Glen Hansman, a gay man, teacher, and former president of the BCTF called Neufeld’s views bigoted, transphobic and hateful. Hansman accused Neufeld of undermining safety and inclusivity for transgender and 2SLGBTQ+ students and questioned his suitability as an elected trustee. In response, Neufeld sued Hansman for defaming him. Hansman then applied to have Neufeld’s defamation action dismissed as a strategic lawsuit against public participation (“SLAPP”) under section 4 of BC’s Protection of Public Participation Act.

At trial, Hansman successfully moved to have Neufeld’s claim dismissed as a SLAPP under the Protection of Public Participation Act, which permits a judge to dismiss a defamation claim unless the plaintiff can satisfy the judge that (i) their action has substantial merit, (ii) the defendant has no valid defence and (iii) the harm to the plaintiff as a result of the defendant’s expression outweighs the public interest in protecting that expression.

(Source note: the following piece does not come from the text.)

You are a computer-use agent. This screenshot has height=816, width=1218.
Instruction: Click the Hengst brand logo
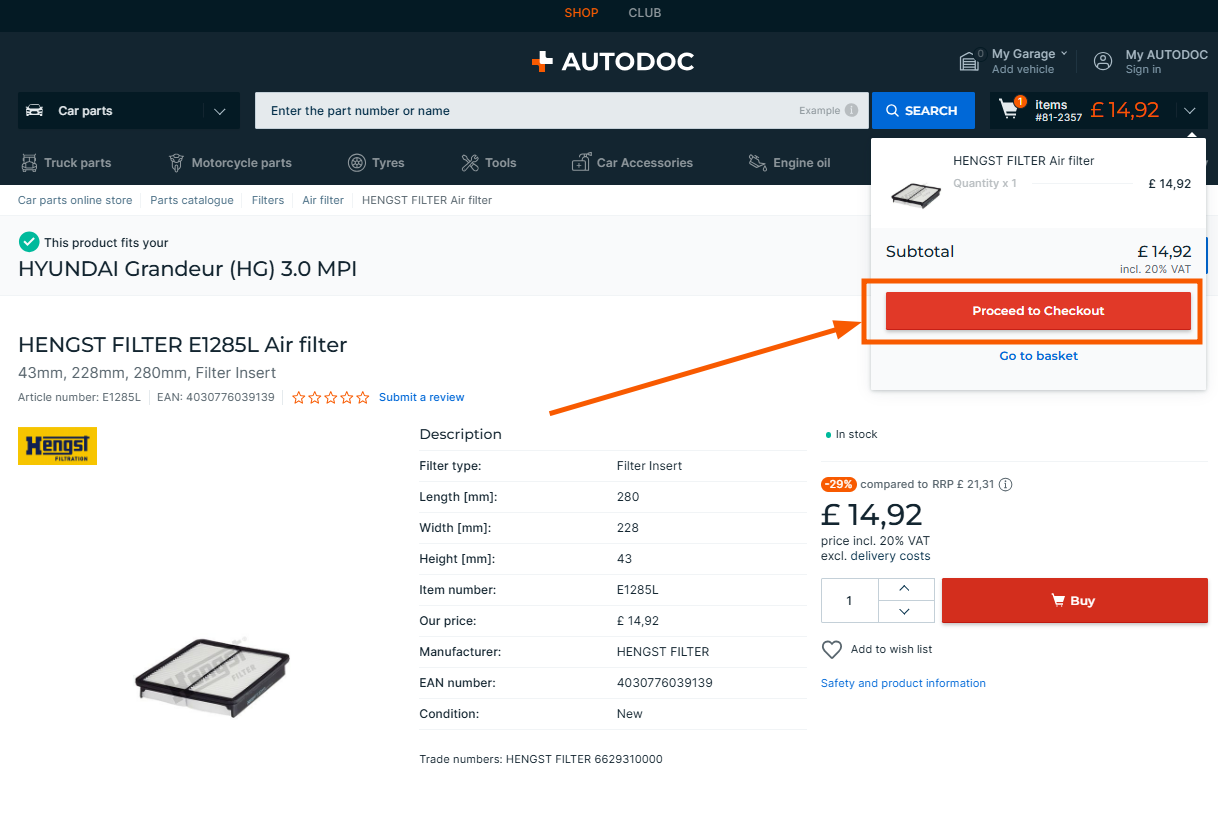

The judge agreed that Hansman had a valid defence of fair comment and that the value in protecting his expression outweighed any harm to Neufeld.

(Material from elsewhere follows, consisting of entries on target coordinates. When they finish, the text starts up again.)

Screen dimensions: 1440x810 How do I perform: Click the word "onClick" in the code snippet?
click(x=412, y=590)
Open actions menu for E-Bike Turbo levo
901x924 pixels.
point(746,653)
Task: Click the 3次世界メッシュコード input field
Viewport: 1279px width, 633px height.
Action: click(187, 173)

On appeal, the BC Court of Appeal reinstated the defamation proceeding. It reasoned that the trial judge erred by assessing there was likely a valid defence of fair comment and in weighing the competing public interests. It also said the trial judge failed to consider the chilling effect Hansman’s remarks could have on public discourse.

The Supreme Court of Canada restored the original order dismissing the defamation action. Karakatsanis noted, for the majority, that Hansman had a right to respond to Neufeld the way he chose to without the threat of civil liability. The trial judge was entitled to dismiss the action on the basis that Hansman had a defence of fair comment. Further, the public interest protecting Hansman’s expression was not outweighed by the limited harm to Neufeld. Instead, Hansman’s counterspeech was valuable in that it preserved free debate on matters of public interest and promoted equality. The trial judge’s order was restored.